Running Benchmarks
TALA uses Criterion for all benchmarks. Each crate that contains performance-critical code has a benchmark suite in its benches/ directory. Criterion produces stable, statistically rigorous measurements with HTML reports.
Prerequisites
- Rust toolchain as pinned in
rust-toolchain.toml - A machine with AVX2 support for SIMD benchmarks (most x86-64 CPUs from 2013+)
- Close other workloads to reduce measurement noise
Running All Benchmarks
From the workspace root:
cargo bench
This runs every benchmark suite across all crates. Expect 2-5 minutes depending on hardware. Results are printed to the terminal and saved as HTML reports.
Per-Crate Benchmarks
Run benchmarks for a single crate:
# Embedding engine (cosine, batch, HNSW)
cargo bench --bench embed_bench
# Wire format (columnar, CSR, Bloom, segment)
cargo bench --bench wire_bench
# Graph engine
cargo bench --bench graph_bench
# Storage engine (WAL, hot buffer, query, ingest pipeline)
cargo bench --bench store_bench
Filtering Benchmarks
Criterion accepts a filter argument to run a subset of benchmarks by name:
# Only cosine similarity benchmarks
cargo bench --bench embed_bench -- cosine
# Only HNSW benchmarks
cargo bench --bench embed_bench -- hnsw
# Only WAL benchmarks
cargo bench --bench store_bench -- wal
HTML Reports
Criterion generates HTML reports in target/criterion/. After running benchmarks:
# Open the report index
open target/criterion/report/index.html
Each benchmark group has its own page with:
- Time distribution plot (violin or PDF)
- Iteration time scatter plot
- Comparison against the previous run (if available)
- Statistical summary (mean, median, standard deviation, confidence interval)
Interpreting Results
Terminal Output
Criterion prints a summary for each benchmark:
cosine_similarity/avx2/384
time: [39.2 ns 39.6 ns 40.1 ns]
change: [-0.5% +0.3% +1.1%] (p = 0.42 > 0.05)

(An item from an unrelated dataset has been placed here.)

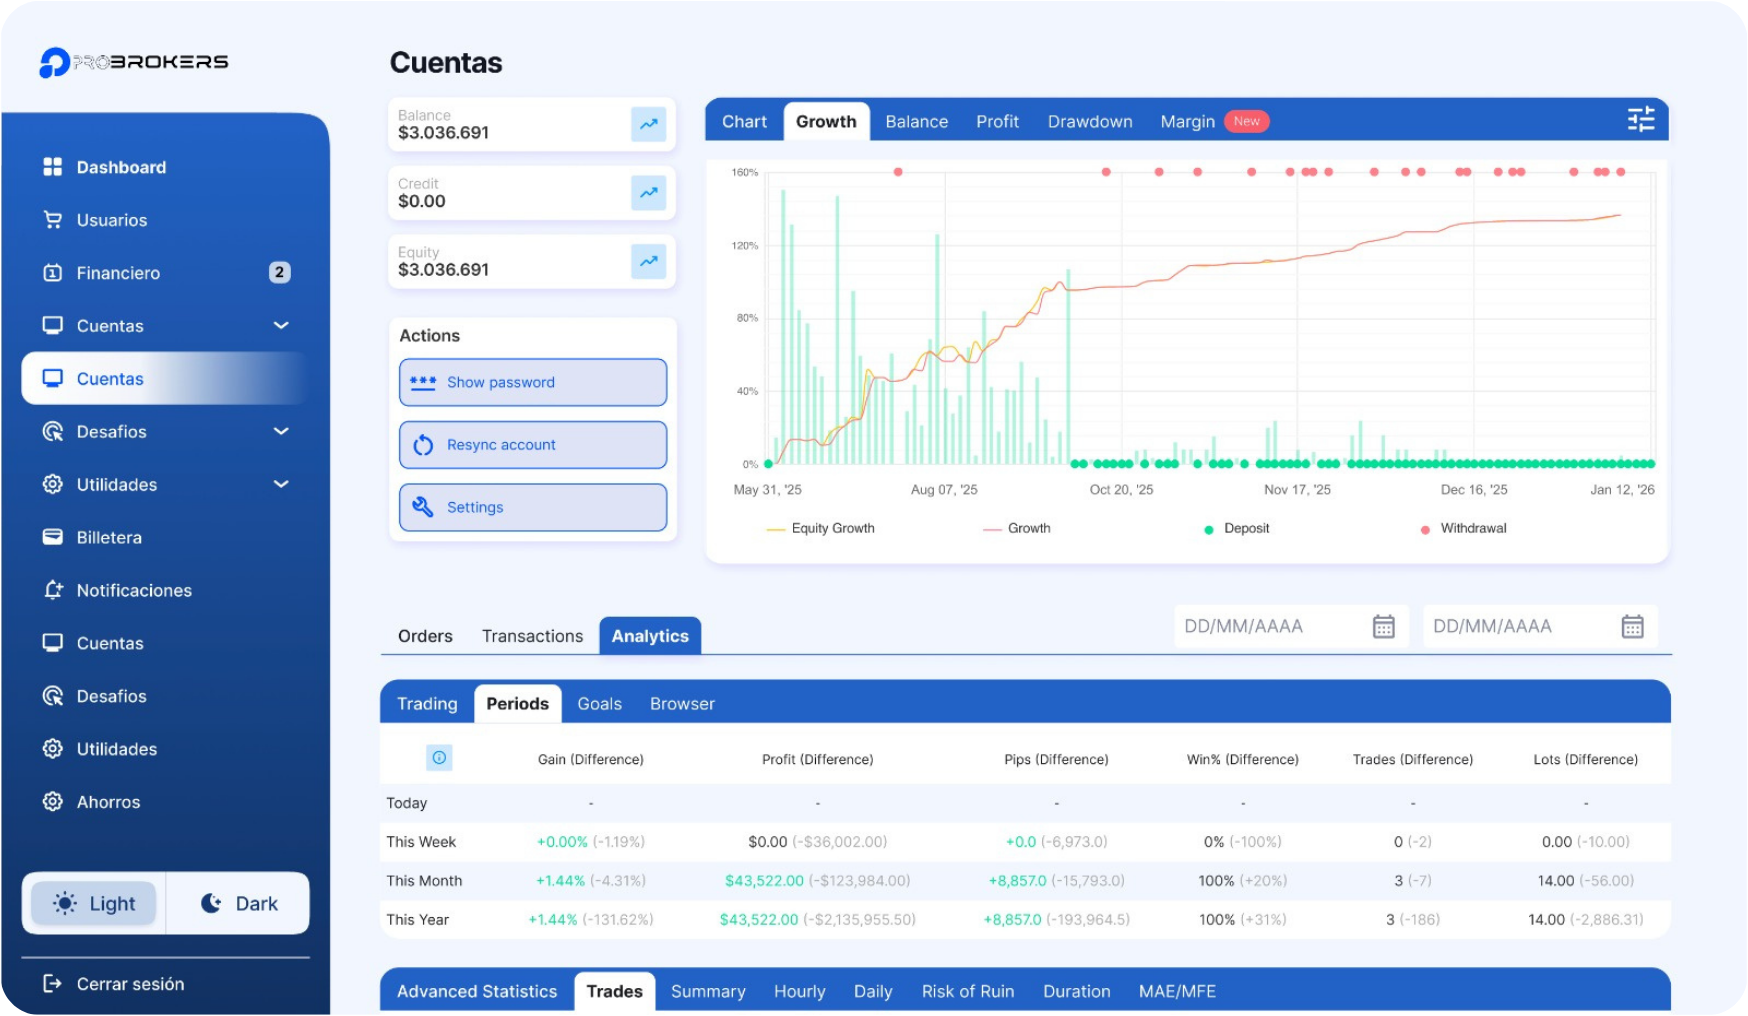Open Notificaciones bell icon
This screenshot has height=1016, width=1748.
(x=53, y=590)
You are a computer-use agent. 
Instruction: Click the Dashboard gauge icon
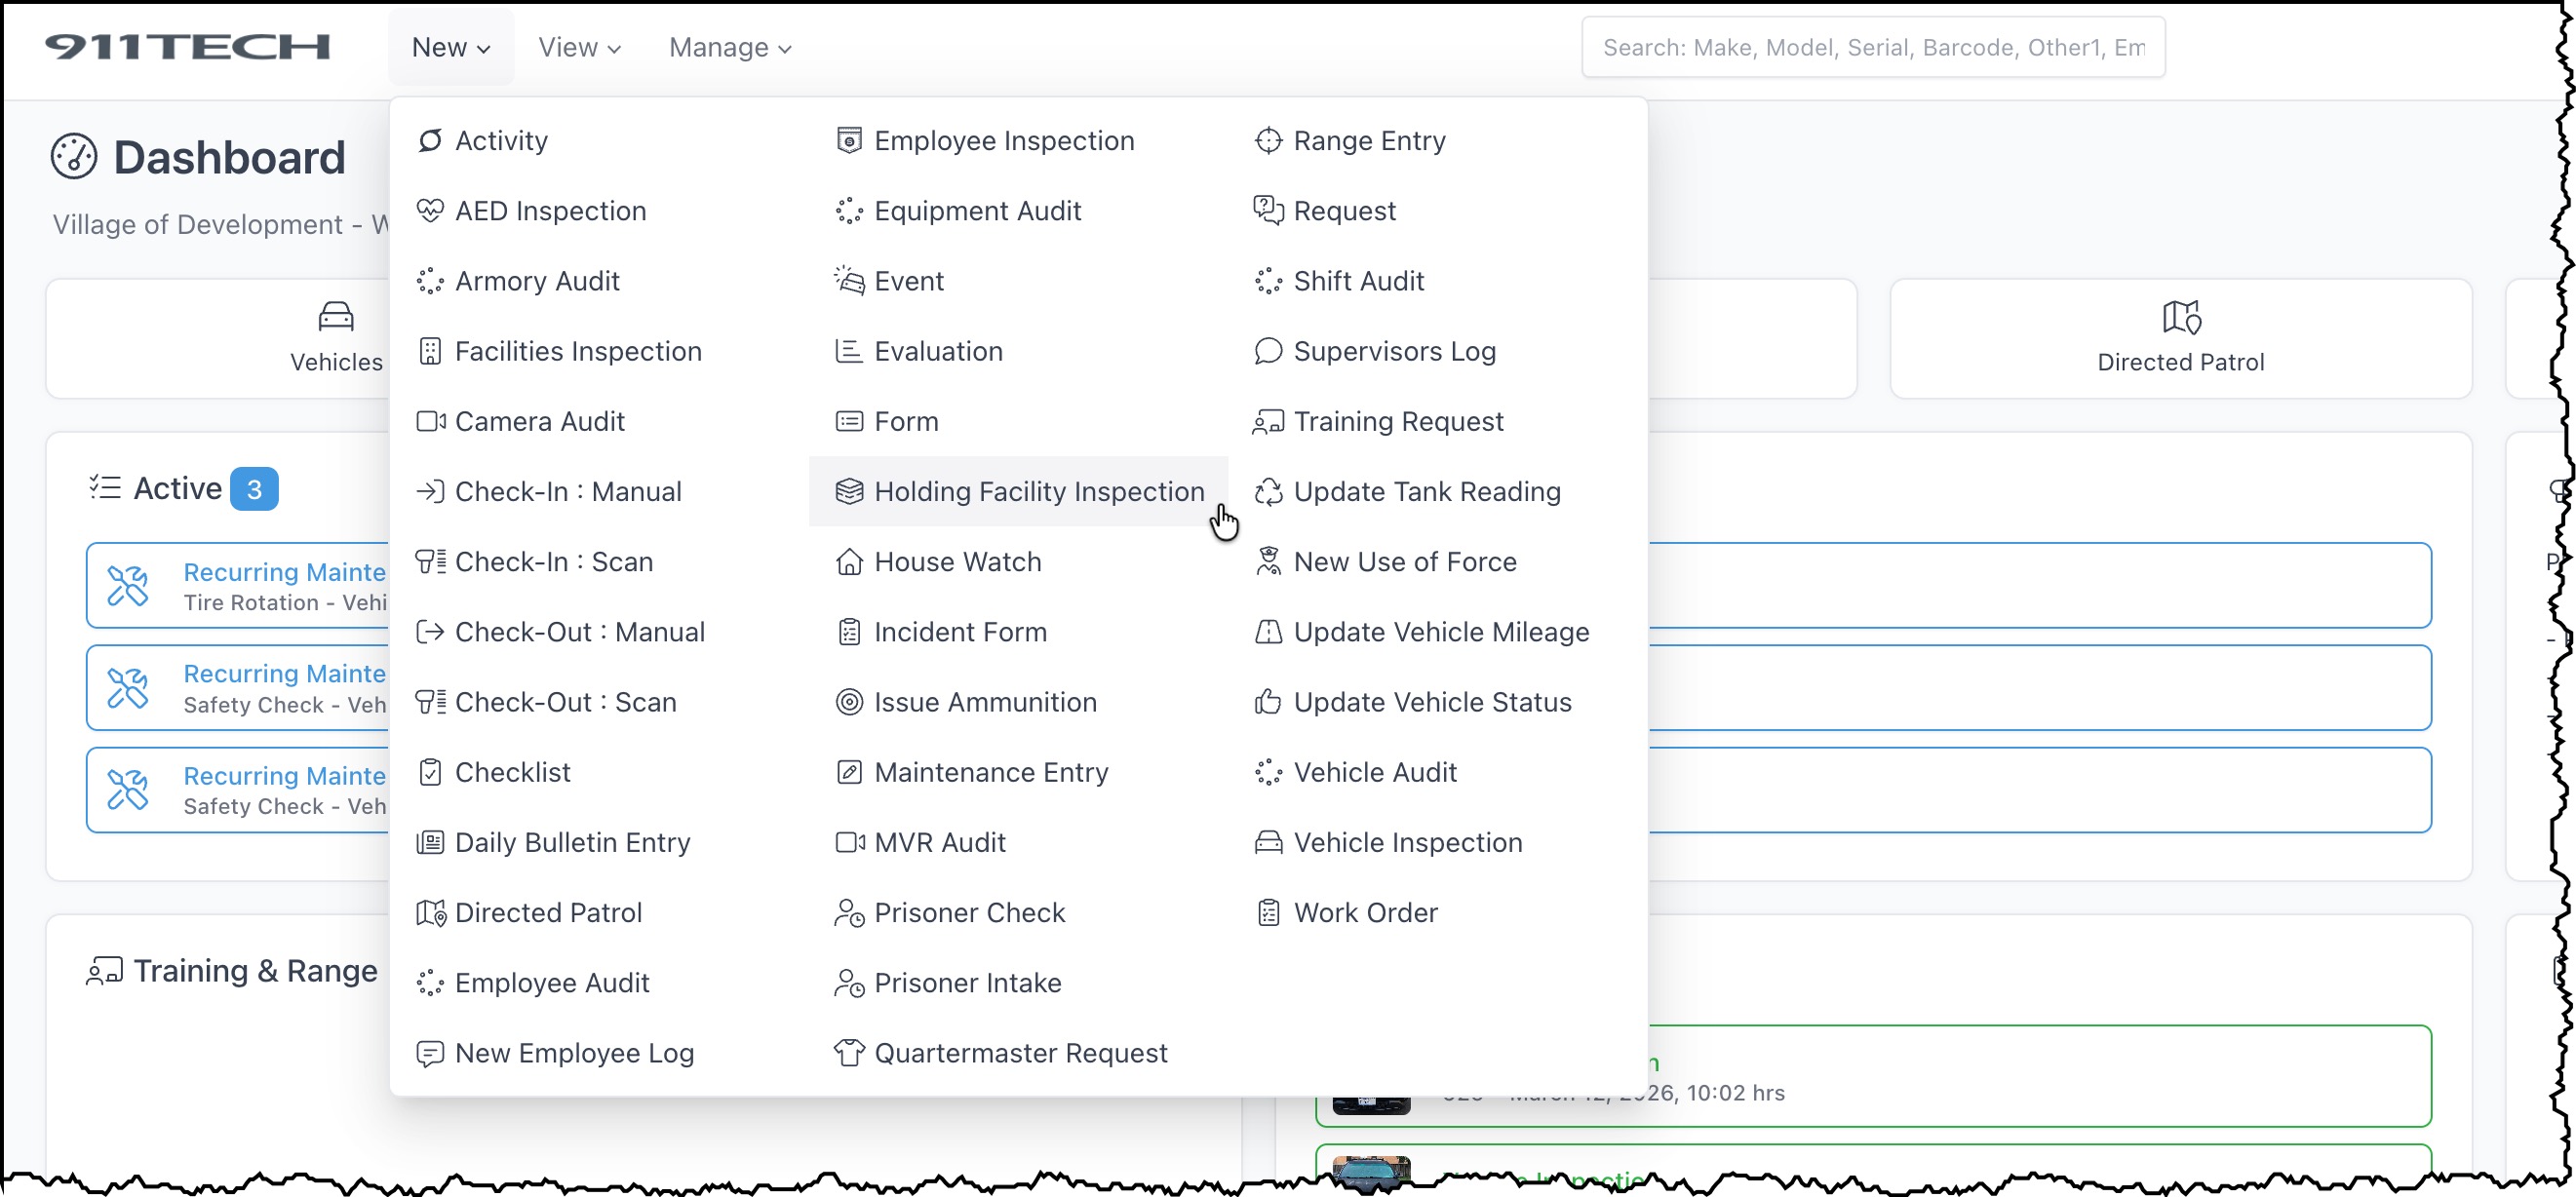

No change in performance detected.
- The three values in brackets are the lower bound, point estimate, and upper bound of the 95% confidence interval.
- The
changeline compares against the previous run. If the change is statistically significant (p < 0.05), Criterion reports "Performance has regressed" or "Performance has improved."
Comparing Against Targets
After running benchmarks, compare measured values against the targets in Benchmark Targets:
| Operation | Target | What to Check |
|---|---|---|
| Cosine similarity | < 20ns | cosine_similarity/avx2/384 |
| Batch cosine 1K | < 50us | batch_cosine/1000 |
| Batch cosine 100K | < 5ms | batch_cosine_parallel/100000 |
| HNSW search | < 1ms | hnsw_search/10000 |
| Semantic query | < 50ms | semantic_query/10000 |
Any passing target that regresses beyond its threshold is a merge blocker.
Stable Measurements
For reliable results:
-
Disable CPU frequency scaling: set the governor to
performancemode.sudo cpupower frequency-set -g performance -
Pin to a single NUMA node (multi-socket systems):
numactl --cpunodebind=0 --membind=0 cargo bench -
Warm up: Criterion automatically runs warmup iterations. The default configuration is sufficient for most benchmarks.
-
Multiple runs: if a result is borderline, run the benchmark three times and take the median.
Adding New Benchmarks
Benchmarks live in crates/<name>/benches/<name>_bench.rs. Follow this structure:
#![allow(unused)] fn main() { use criterion::{criterion_group, criterion_main, Criterion}; fn bench_operation(c: &mut Criterion) { let mut group = c.benchmark_group("operation_name"); // setup group.bench_function("variant", |b| { b.iter(|| { // code under measurement }) }); group.finish(); } criterion_group!(benches, bench_operation); criterion_main!(benches); }
Register the benchmark in the crate's Cargo.toml:
[[bench]]
name = "<name>_bench"
harness = false
Use harness = false to let Criterion control the benchmark harness. Use Throughput annotations for operations measured in elements per second.